▸ **WHAT IS BEING ASKED**
For this exercise, reproduce only the lines from the one holding "Instruction: Open the" through the final line of the data below, exactly, and omit pictures.

===== GIVEN RECORDS =====

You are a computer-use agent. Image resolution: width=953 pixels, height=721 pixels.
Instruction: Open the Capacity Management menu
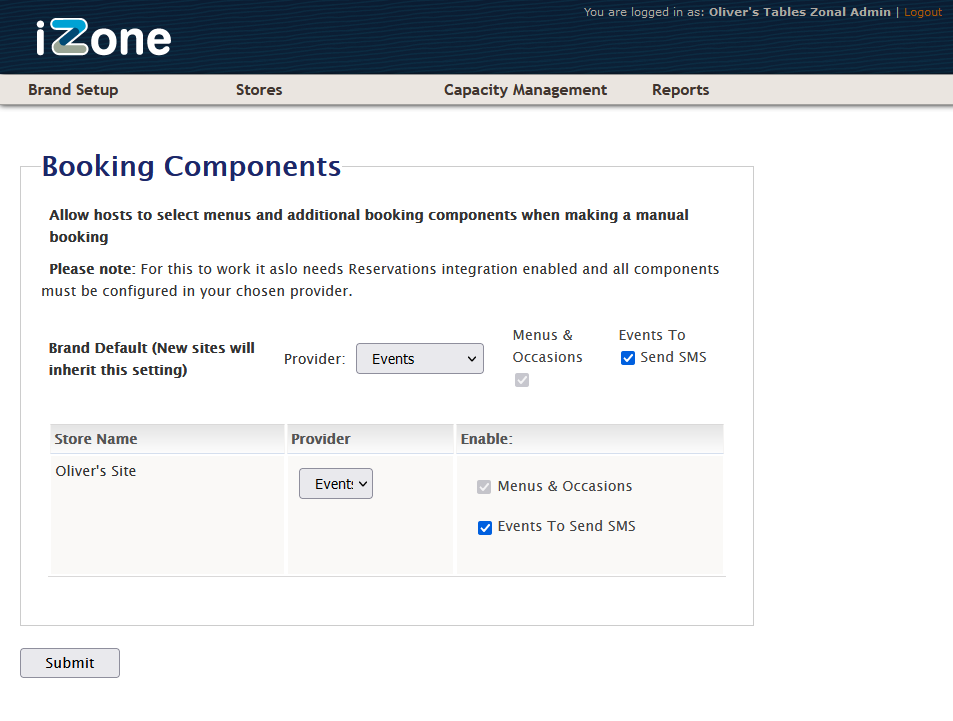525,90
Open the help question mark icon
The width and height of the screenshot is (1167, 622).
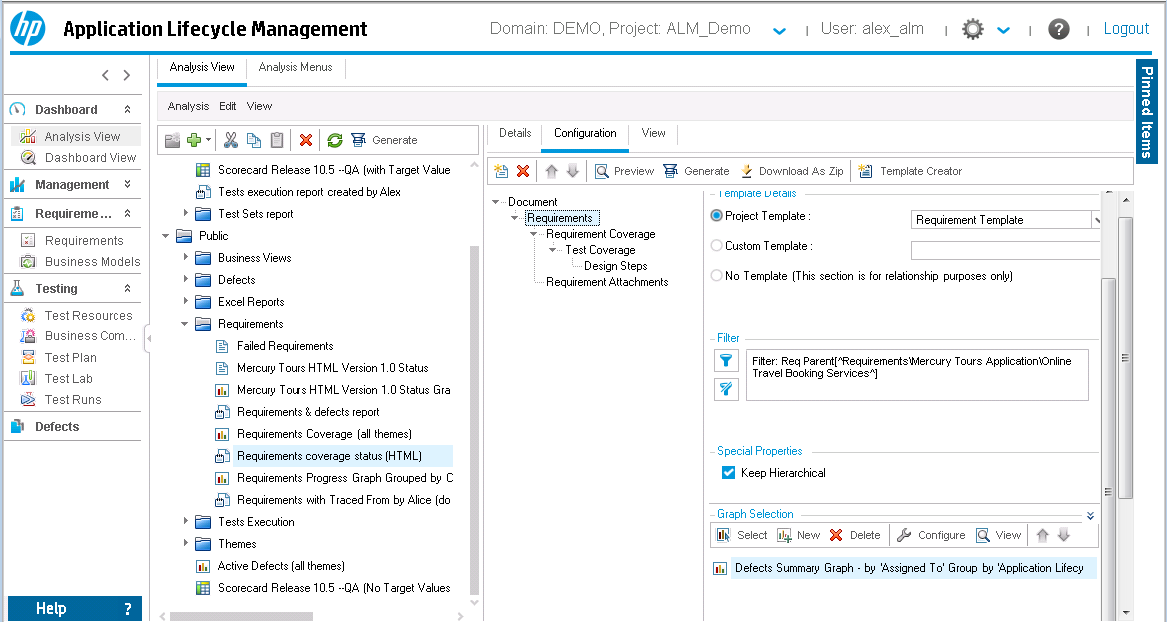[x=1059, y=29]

=====

▸ **ANSWER SECTION**
Instruction: Open the Capacity Management menu
525,90
Open the help question mark icon
The width and height of the screenshot is (1167, 622).
[x=1059, y=29]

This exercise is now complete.